If you have time then have a look at whole Math toolkit from Boost, it has many useful tools and is growing quickly.

Also when dealing with floating and non-floating points it might be a good idea to look at the Numeric Conversions.

Answer 2

It seems to me that the best truly cross-platform approach would be to use a union and to test the bit pattern of the double to check for NaNs.

I have not thoroughly tested this solution, and there may be a more efficient way of working with the bit patterns, but I think that it should work.

#include <stdint.h>
#include <stdio.h>

union NaN
{
    uint64_t bits;
    double num;
};

int main()
{
    //Test if a double is NaN
    double d = 0.0 / 0.0;
    union NaN n;
    n.num = d;
    if((n.bits | 0x800FFFFFFFFFFFFF) == 0xFFFFFFFFFFFFFFFF)
    {
        printf("NaN: %f", d);
    }

    return 0;
}

Answer 3

There are three "official" ways: posix isnan macro, c++0x isnan function template, or visual c++ _isnan function.

Unfortunately it's rather impractical to detect which of those to use.

And unfortunately, there's no reliable way to detect whether you have IEEE 754 representation with NaNs. The standard library offers an official such way (numeric_limits<double>::is_iec559). But in practice compilers such as g++ screw that up.

In theory one could use simply x != x, but compilers such as g++ and visual c++ screw that up.

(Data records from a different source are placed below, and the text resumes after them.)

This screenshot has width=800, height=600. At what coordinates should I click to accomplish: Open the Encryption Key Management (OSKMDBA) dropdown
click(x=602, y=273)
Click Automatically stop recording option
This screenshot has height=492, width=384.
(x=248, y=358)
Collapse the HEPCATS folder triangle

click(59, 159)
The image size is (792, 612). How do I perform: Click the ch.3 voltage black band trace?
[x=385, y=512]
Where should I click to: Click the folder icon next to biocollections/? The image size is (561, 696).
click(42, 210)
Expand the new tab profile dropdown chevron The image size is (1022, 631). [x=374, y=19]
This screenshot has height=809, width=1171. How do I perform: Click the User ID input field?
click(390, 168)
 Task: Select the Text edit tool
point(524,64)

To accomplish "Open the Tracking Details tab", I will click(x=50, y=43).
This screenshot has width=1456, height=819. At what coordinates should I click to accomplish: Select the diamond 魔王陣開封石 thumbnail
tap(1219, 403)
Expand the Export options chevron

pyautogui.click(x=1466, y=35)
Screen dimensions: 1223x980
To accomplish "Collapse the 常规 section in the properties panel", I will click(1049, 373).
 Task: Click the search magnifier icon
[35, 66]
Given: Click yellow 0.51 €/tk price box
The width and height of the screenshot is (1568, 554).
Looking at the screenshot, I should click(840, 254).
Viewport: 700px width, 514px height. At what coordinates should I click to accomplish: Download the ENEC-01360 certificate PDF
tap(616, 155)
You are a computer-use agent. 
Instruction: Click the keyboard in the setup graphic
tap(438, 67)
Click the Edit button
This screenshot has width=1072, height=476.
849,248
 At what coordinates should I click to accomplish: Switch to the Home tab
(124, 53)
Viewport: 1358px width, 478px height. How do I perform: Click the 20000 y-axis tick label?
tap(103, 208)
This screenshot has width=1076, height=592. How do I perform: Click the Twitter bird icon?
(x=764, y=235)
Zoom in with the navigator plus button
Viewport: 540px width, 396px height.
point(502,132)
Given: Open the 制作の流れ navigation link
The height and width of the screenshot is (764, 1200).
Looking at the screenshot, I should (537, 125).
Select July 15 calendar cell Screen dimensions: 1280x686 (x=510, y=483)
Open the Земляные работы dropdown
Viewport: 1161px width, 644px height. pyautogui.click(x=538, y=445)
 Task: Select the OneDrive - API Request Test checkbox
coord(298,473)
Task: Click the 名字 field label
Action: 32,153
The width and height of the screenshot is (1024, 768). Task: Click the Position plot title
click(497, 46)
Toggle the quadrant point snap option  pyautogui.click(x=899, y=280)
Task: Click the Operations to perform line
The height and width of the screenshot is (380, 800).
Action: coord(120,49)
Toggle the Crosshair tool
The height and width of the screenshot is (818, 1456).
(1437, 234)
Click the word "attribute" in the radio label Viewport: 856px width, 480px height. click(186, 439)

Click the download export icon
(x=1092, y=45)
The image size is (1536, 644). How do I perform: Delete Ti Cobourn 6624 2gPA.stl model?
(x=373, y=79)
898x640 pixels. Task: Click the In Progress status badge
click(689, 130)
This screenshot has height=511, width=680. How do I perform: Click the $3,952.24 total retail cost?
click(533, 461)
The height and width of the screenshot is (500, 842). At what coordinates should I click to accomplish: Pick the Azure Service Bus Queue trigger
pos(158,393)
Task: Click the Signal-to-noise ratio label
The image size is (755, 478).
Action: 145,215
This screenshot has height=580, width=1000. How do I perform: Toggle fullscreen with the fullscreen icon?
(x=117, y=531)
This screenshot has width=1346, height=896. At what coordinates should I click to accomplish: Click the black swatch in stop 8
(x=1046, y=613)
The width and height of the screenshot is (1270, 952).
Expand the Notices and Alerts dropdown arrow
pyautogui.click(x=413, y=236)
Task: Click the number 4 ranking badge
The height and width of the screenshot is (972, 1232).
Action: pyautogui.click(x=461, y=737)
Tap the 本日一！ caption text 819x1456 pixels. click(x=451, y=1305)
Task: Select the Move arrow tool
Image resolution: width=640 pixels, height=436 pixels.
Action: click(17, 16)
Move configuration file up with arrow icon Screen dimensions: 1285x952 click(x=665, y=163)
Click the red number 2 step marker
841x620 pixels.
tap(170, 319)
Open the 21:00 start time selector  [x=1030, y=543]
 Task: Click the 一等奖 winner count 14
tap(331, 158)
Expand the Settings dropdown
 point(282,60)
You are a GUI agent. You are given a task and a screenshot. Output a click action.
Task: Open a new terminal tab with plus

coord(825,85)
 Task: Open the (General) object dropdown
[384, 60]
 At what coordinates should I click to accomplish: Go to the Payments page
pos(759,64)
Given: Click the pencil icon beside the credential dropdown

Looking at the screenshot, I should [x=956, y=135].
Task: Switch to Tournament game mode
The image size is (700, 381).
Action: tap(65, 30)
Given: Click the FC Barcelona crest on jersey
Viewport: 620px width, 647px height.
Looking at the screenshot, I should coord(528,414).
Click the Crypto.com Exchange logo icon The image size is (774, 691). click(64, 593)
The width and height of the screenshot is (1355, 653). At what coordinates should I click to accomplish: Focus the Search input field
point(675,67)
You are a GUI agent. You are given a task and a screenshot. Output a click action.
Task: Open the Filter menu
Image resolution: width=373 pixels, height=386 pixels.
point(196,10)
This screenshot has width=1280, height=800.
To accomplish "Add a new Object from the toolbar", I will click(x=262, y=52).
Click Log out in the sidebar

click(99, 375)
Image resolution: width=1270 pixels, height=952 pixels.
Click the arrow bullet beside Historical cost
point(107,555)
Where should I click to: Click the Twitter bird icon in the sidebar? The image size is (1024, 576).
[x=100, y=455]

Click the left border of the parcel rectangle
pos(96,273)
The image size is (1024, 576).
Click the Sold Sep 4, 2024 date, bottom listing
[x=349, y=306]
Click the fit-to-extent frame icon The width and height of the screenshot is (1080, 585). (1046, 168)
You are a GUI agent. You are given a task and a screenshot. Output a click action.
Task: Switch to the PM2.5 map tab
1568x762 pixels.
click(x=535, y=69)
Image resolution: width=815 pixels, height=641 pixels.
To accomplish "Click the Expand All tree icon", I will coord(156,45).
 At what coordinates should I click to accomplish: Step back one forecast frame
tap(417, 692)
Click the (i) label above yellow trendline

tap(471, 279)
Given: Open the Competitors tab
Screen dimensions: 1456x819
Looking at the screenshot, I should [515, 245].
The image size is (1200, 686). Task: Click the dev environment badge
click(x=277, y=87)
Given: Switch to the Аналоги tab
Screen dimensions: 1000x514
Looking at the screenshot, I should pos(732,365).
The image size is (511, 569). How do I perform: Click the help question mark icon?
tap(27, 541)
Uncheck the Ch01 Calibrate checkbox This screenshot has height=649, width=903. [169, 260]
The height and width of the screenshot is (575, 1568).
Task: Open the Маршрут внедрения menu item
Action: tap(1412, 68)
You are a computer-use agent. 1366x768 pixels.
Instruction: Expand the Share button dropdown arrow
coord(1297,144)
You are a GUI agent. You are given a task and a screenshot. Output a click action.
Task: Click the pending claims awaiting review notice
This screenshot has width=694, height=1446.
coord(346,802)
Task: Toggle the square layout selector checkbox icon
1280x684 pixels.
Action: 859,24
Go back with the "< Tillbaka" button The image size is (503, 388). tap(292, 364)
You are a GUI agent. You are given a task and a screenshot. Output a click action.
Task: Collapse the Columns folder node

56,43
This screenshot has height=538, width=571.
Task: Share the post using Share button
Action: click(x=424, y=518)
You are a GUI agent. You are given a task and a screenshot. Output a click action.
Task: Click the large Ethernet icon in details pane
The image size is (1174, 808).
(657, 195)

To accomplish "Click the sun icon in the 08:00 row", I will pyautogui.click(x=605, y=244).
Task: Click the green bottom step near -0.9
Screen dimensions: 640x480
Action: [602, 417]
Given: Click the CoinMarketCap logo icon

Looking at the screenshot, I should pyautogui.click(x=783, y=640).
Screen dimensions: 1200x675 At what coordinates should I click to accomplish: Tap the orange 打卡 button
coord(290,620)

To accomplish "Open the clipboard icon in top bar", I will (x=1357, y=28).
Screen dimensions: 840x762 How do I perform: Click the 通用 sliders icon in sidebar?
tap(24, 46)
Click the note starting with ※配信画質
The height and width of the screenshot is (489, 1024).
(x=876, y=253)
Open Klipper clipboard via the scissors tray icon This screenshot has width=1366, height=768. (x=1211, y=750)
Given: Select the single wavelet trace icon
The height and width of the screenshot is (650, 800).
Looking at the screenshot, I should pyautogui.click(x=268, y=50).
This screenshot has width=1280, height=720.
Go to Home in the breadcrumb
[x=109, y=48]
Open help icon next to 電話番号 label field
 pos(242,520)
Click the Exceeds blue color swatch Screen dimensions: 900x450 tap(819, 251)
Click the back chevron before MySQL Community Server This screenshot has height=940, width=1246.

So in the end, test for the specific NaN bitpatterns, assuming (and hopefully enforcing, at some point!) a particular representation such as IEEE 754.

---

EDIT: as an example of "compilers such as g++ … screw that up", consider

#include <limits>
#include <assert.h>

void foo( double a, double b )
{
    assert( a != b );
}

int main()
{
    typedef std::numeric_limits<double> Info;
    double const nan1 = Info::quiet_NaN();
    double const nan2 = Info::quiet_NaN();
    foo( nan1, nan2 );
}

Compiling with g++ (TDM-2 mingw32) 4.4.1:

C:\test> type "C:\Program Files\@commands\gnuc.bat"
@rem -finput-charset=windows-1252
@g++ -O -pedantic -std=c++98 -Wall -Wwrite-strings %* -Wno-long-long

C:\test> gnuc x.cpp

C:\test> a && echo works... || echo !failed
works...

C:\test> gnuc x.cpp --fast-math

C:\test> a && echo works... || echo !failed
Assertion failed: a != b, file x.cpp, line 6

This application has requested the Runtime to terminate it in an unusual way.
Please contact the application's support team for more information.
!failed

C:\test> _

Answer 4

The IEEE standard says when the exponent is all 1s and the mantissa is not zero, the number is a NaN. Double is 1 sign bit, 11 exponent bits and 52 mantissa bits. Do a bit check.

Answer 5

A possible solution that would not depend on the specific IEEE representation for NaN used would be the following:

template<class T>
bool isnan( T f ) {
    T _nan =  (T)0.0/(T)0.0;
    return 0 == memcmp( (void*)&f, (void*)&_nan, sizeof(T) );
}

Answer 6

As comments above state a != a will not work in g++ and some other compilers, but this trick should. It may not be as efficient, but it's still a way:

bool IsNan(float a)
{
    char s[4];
    sprintf(s, "%.3f", a);
    if (s[0]=='n') return true;
    else return false;
}

Basically, in g++ (I am not sure about others though) printf prints 'nan' on %d or %.f formats if variable is not a valid integer/float. Therefore this code is checking for the first character of string to be 'n' (as in "nan")